Guess what’s coming up for auction in Dallas? This 1971 Chevrolet Camaro Z28 not only has the coolest flame job we’ve seen but is also a TV star from the golden era. The muscle car was built and featured on Season 3, Episode 13 of Overhaulin’.
S3 E13 aired way back in December 2005. Judges of the show selected “The Biggest Beater in America” and viewers submitted their ideas on how to improve the car. This is what came out, and the fact that Chip Foose personally worked on this car makes it valuable in our eyes.
This really was the dawn of automotive TV entertainment as we know it today. Ever famous shows started around that time: Wheeler Dealer (2003), Pimp My Ride (2004), Overhaulin’ (2004), American Hot Rod (2004), and even American Chopper (pilot in 2003).
Overhaulin’ may not have had the raw entertainment value or the reality TV fake drama. But it did produce high-quality vehicles, like this one. Chip Foose personally designed the flame job with hand-laid pinstriping. And his hands cut out the door handles and designed the interior. Did we mention the Foose wheels?
18 years ago, Foose was sitting on the floor of a workshop, putting down tape on the body of a Camaro because owner dave loved candy apple. Not only that, but Chris Jacobs, who was an Overhaulin’ host at the time is now a part of Mecum’s broadcast team.
The fact that this car was modified by the master himself might have value to hardcore fans of the show. Sure, it might not have the same value at auction as Hemisfear, but we think a 1971 Camaro personally modified by Chip Foose in his golden years is valuable. And to find out if we’re right, make sure to check out Mecum’s upcoming Dallas 2023 auction.
Besides the exterior which screams “hot rod”, it’s also a decent performance build. Beneath the orange and blue flames lies a GM Performance 572 cubic-inch motor. Unless we’re mistaken, this is a newer crate motor, not the one that was in the car when Foose modified it 18 years ago.

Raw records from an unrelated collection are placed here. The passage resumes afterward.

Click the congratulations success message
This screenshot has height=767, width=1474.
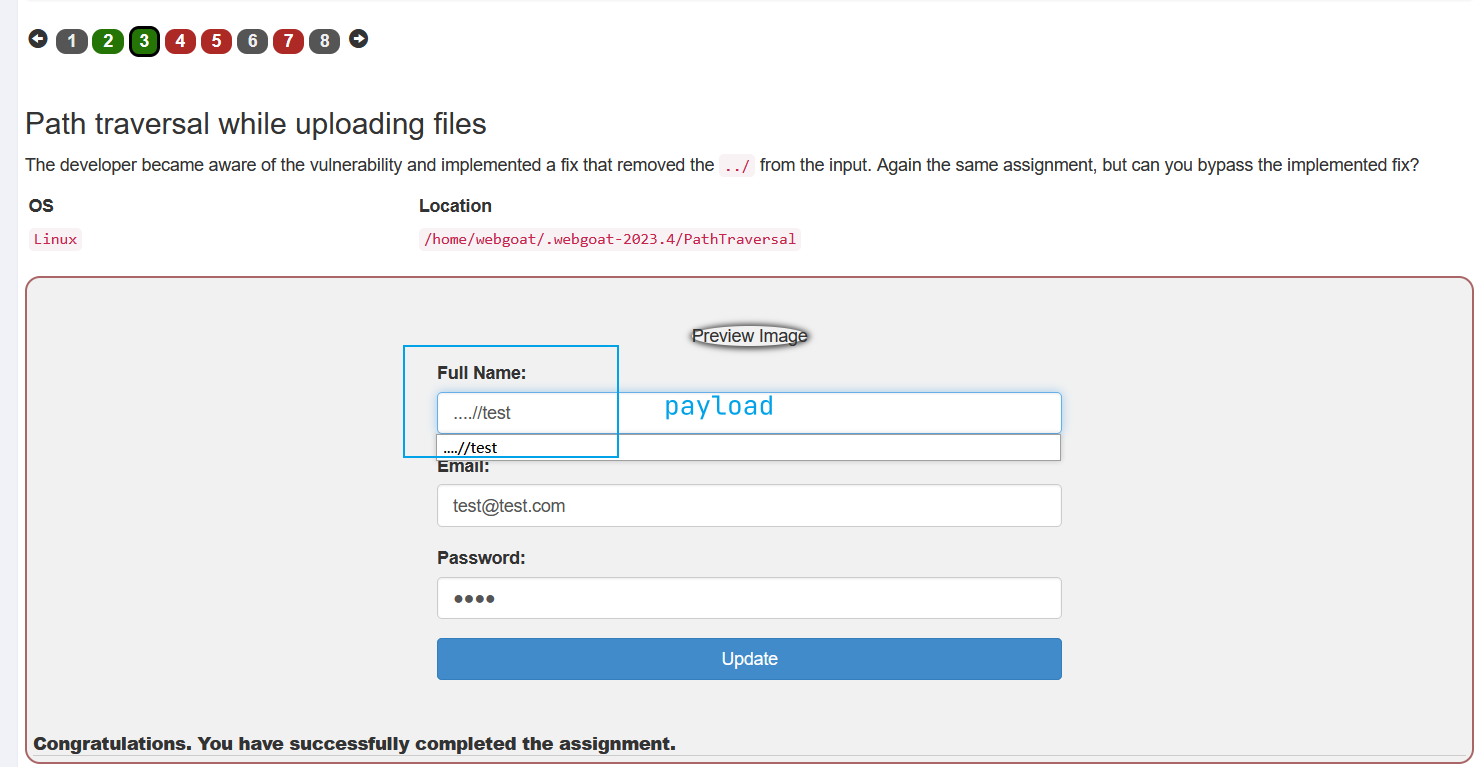coord(354,744)

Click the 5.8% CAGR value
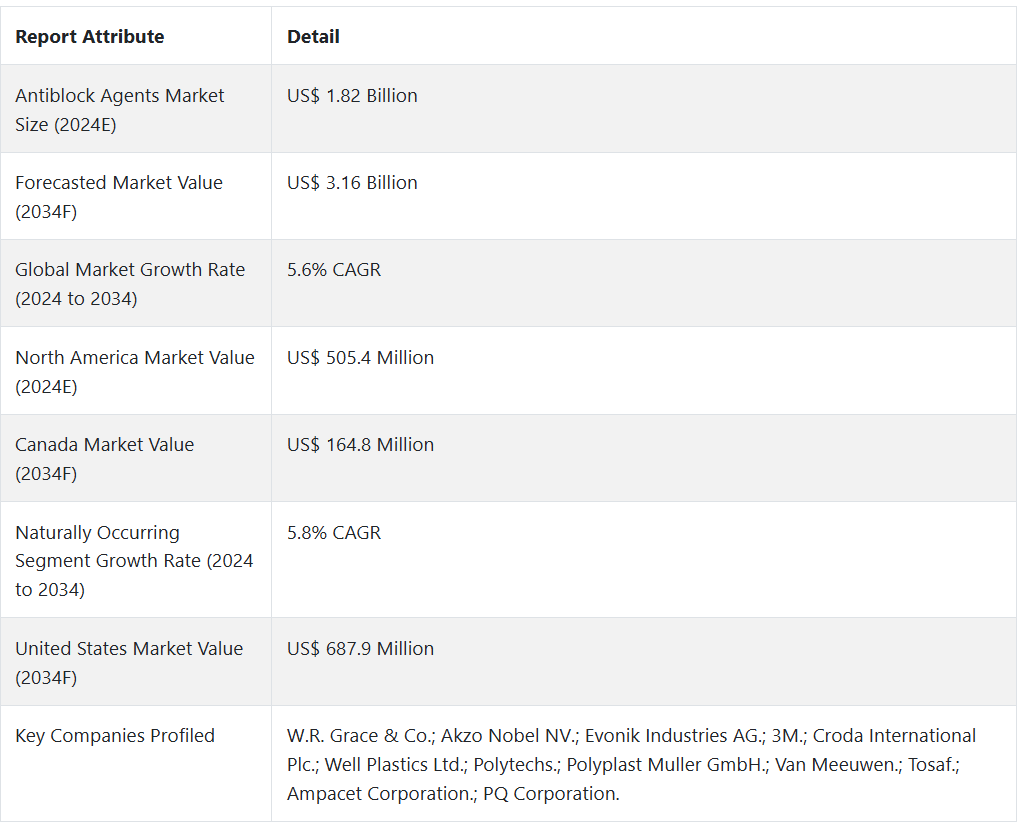(334, 533)
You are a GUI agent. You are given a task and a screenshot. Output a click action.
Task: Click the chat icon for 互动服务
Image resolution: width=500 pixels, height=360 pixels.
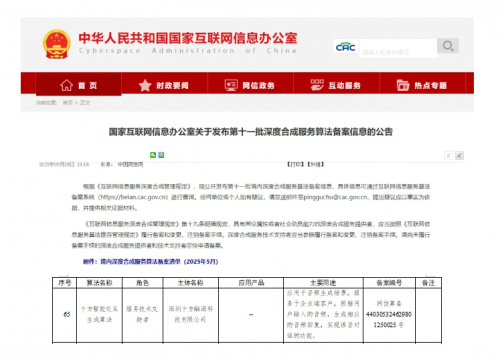pyautogui.click(x=317, y=85)
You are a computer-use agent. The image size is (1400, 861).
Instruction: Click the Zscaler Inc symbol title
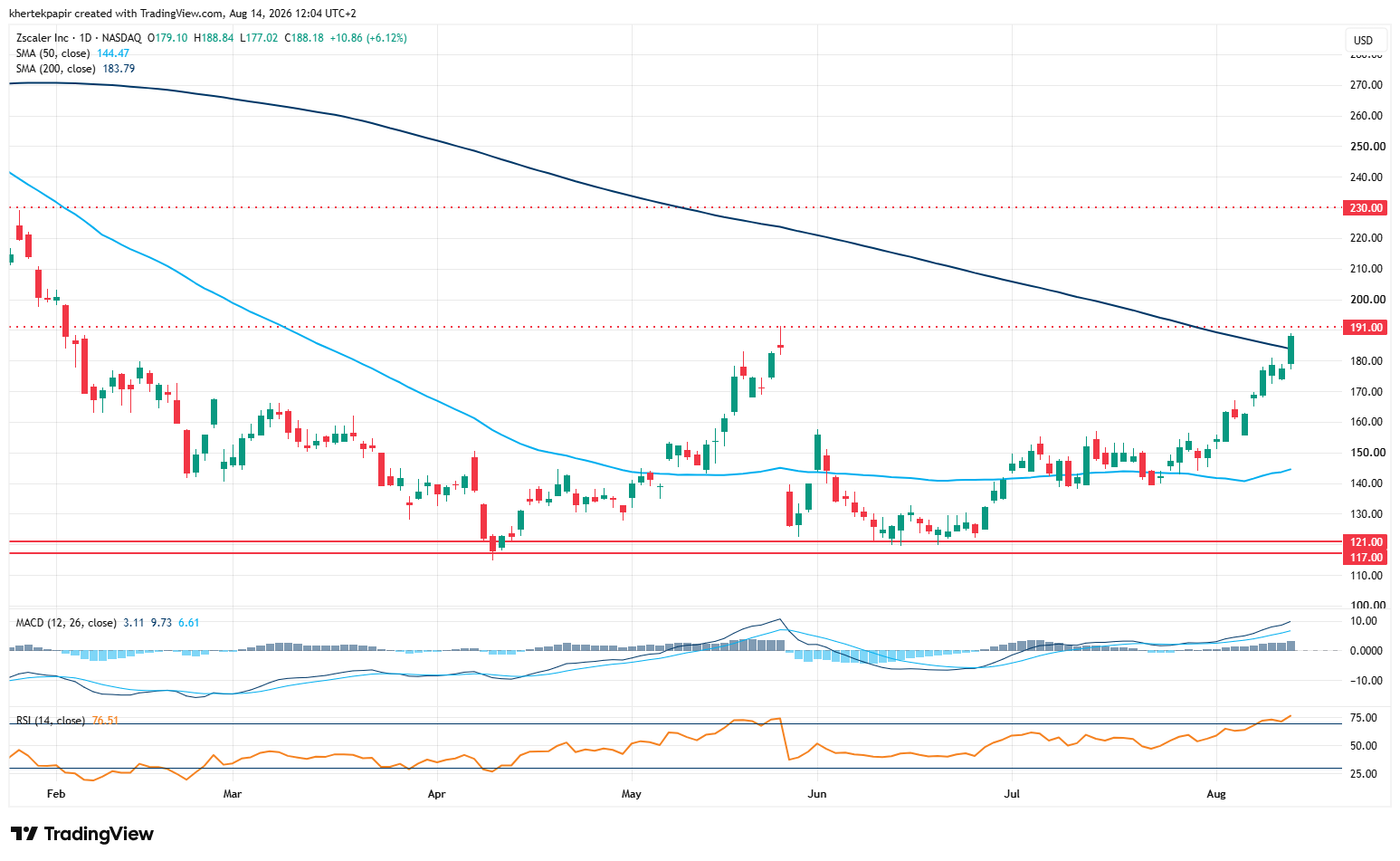(42, 38)
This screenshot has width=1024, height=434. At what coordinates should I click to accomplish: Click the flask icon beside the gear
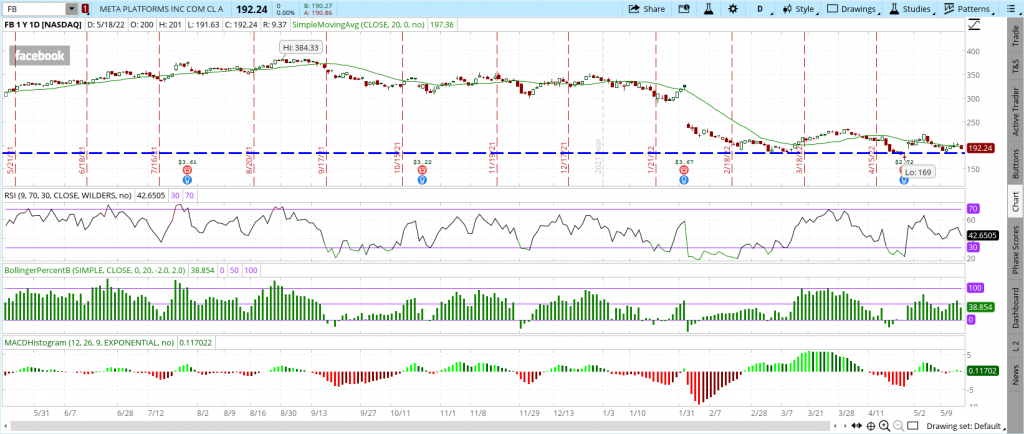[x=706, y=9]
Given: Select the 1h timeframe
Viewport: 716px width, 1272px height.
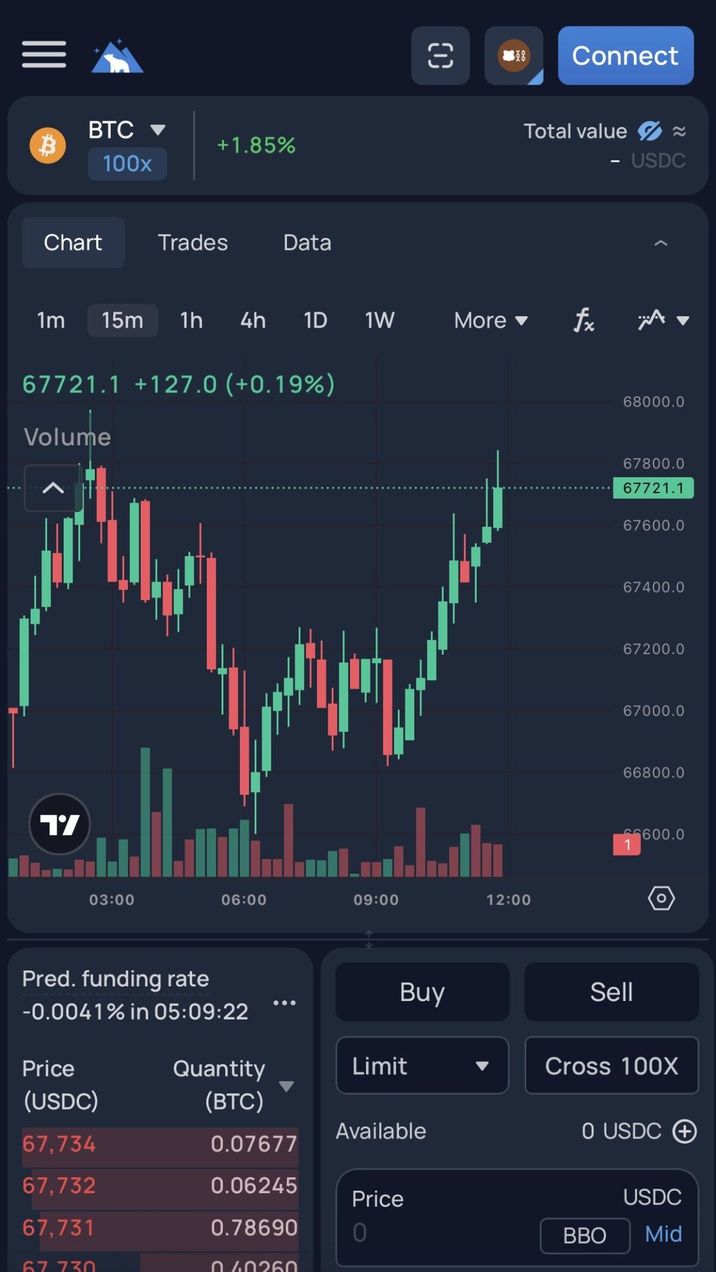Looking at the screenshot, I should click(x=191, y=320).
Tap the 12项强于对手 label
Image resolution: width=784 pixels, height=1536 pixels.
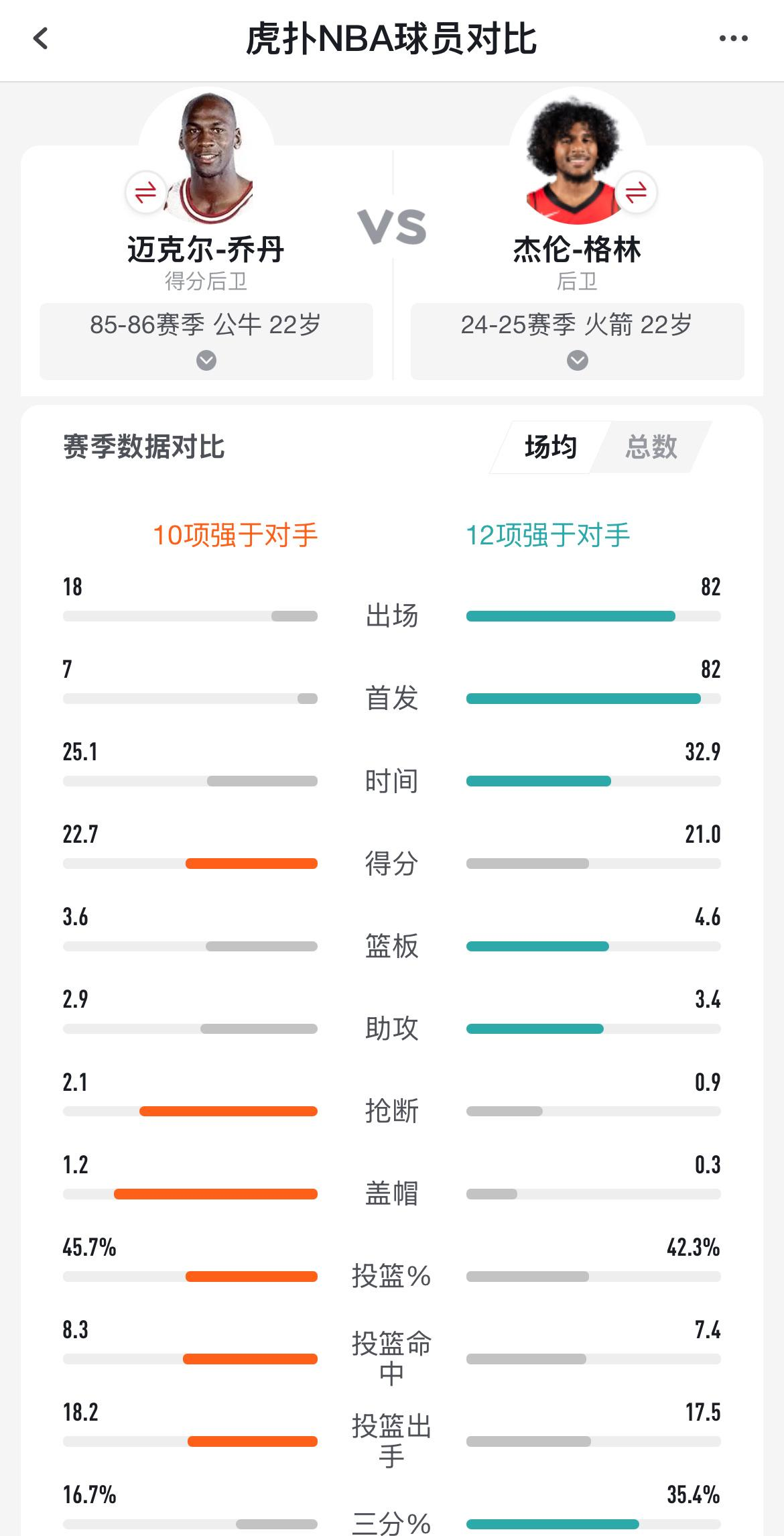pos(548,535)
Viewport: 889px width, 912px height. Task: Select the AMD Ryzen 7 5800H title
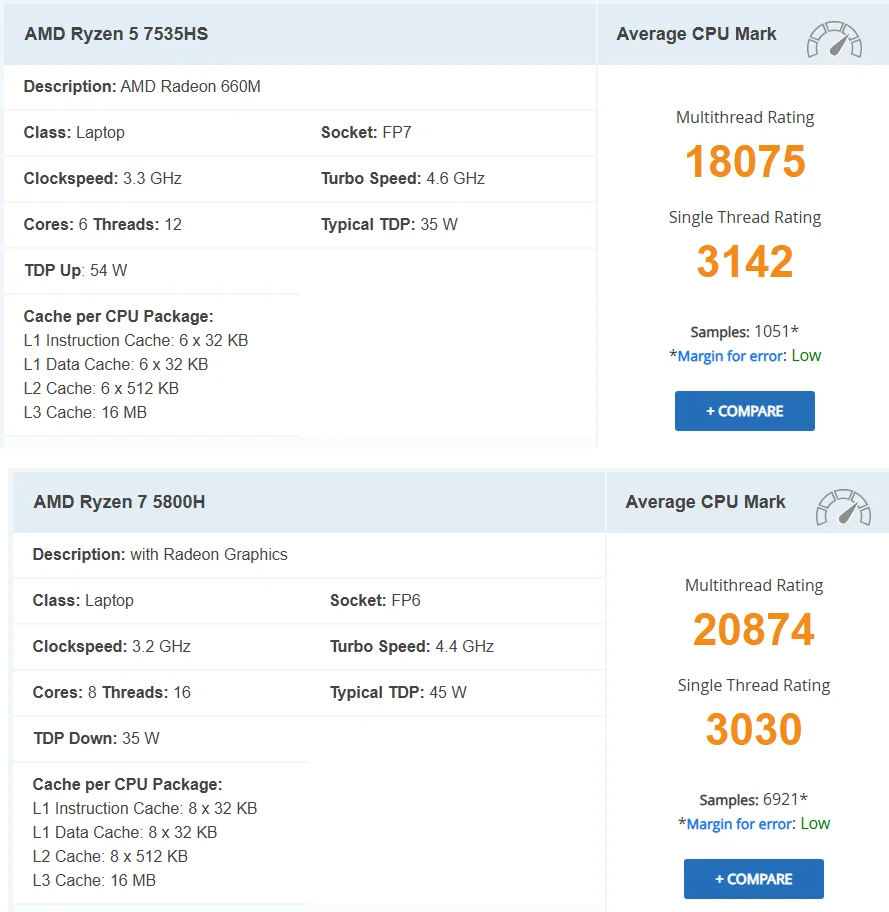click(119, 502)
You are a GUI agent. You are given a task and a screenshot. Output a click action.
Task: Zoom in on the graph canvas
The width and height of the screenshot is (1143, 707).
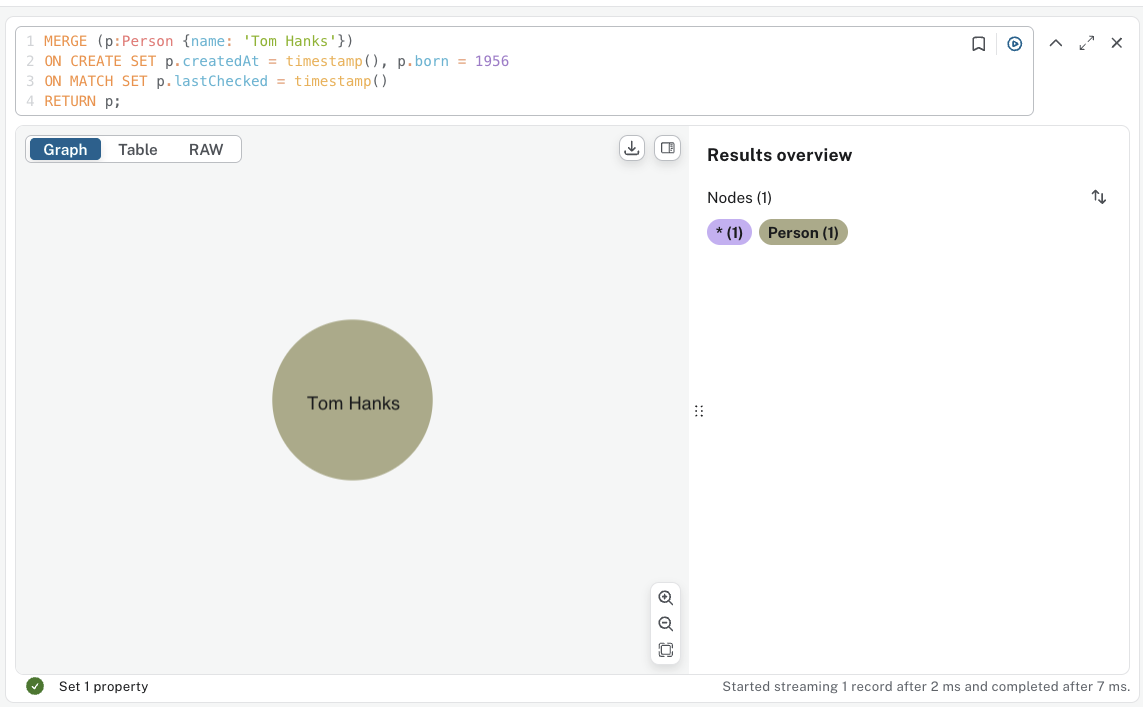[665, 597]
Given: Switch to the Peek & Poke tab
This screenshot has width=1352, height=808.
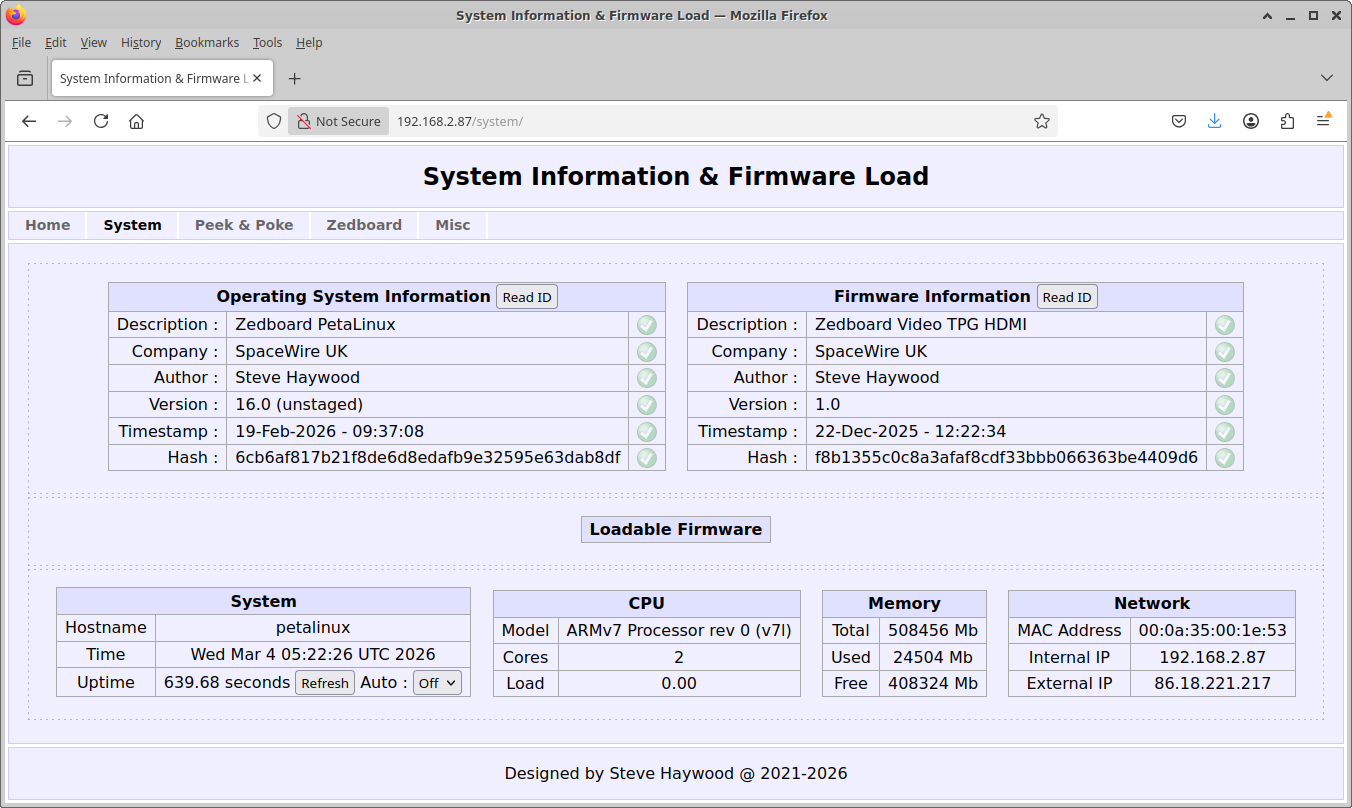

The fire-breathing V8 makes around 600 horsepower and is hooked up to a Muncie M21 4-speed manual with a Hurst shifter, sending power to a Currie 9-inch rear end. It’s also got some other chassis upgrades like the Baer 4-wheel disc brakes and modified suspension with Hotchkis front and rear sway bars. You may also notice that it’s got a 1970 front-end conversion.